Monday, January 21, 2013

Big analog data

USA: In test and measurement applications, engineers and scientists can collect vast amounts of data every second of every day. For every second that the Large Hadron Collider at CERN runs an experiment, the instrument can generate 40 terabytes (1E12) of data.

For every 30 minutes that a Boeing jet engine runs, the system creates 10 terabytes of operations information. For a single journey across the Atlantic Ocean, a four-engine jumbo jet can create 640 terabytes of data. Multiply that by the more than 25,000 flights flown each day, and you get an understanding of the enormous amount of data being generated, as noted by John Gantz and David Reinsel in their November 2011 article “Extracting Value from Chaos.” That’s “big data.”

Drawing accurate and meaningful conclusions from such large amounts of data is a growing problem, and the term  big data describes this phenomenon. Big data brings new challenges to data analysis, search, data integration, reporting, and system maintenance that must be met to keep pace with the exponential growth of data.

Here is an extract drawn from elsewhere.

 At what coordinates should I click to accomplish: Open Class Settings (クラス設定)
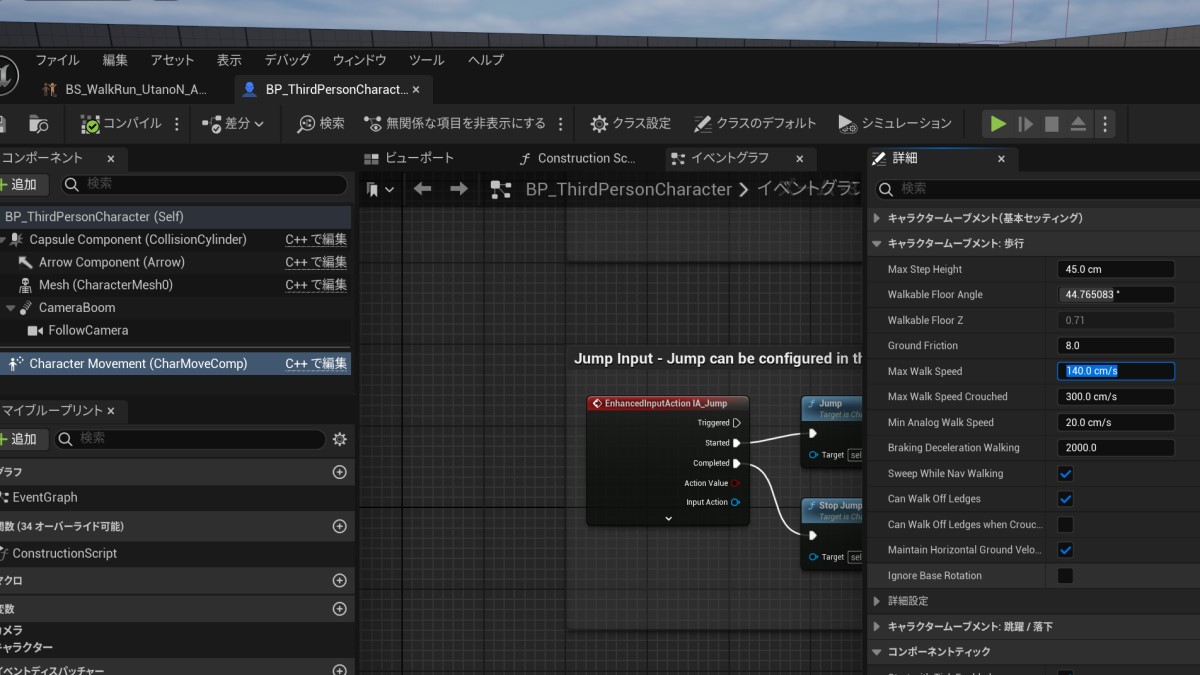(x=630, y=124)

The technology research firm IDC recently performed a study on digital data, which includes measurement files, video, music files, and so on. This study estimates that the amount of data available is doubling every two years. In 2011 alone, 1.8 zettabytes (1E21 bytes) of data was created, according to Adam Hadhazy in his May 2010 Live Science article “Zettabytes Now Needed to Describe Global Data Overload.” To get a sense of the size of that number, consider this: If all 7 billion people on Earth joined Twitter and continually tweeted for one century, they would generate 1 zettabyte of data. Almost double that amount was generated in 2011, according to Shawn Rogers in the September 2011 Information Management article “Big Data is Scaling BI and Analytics.”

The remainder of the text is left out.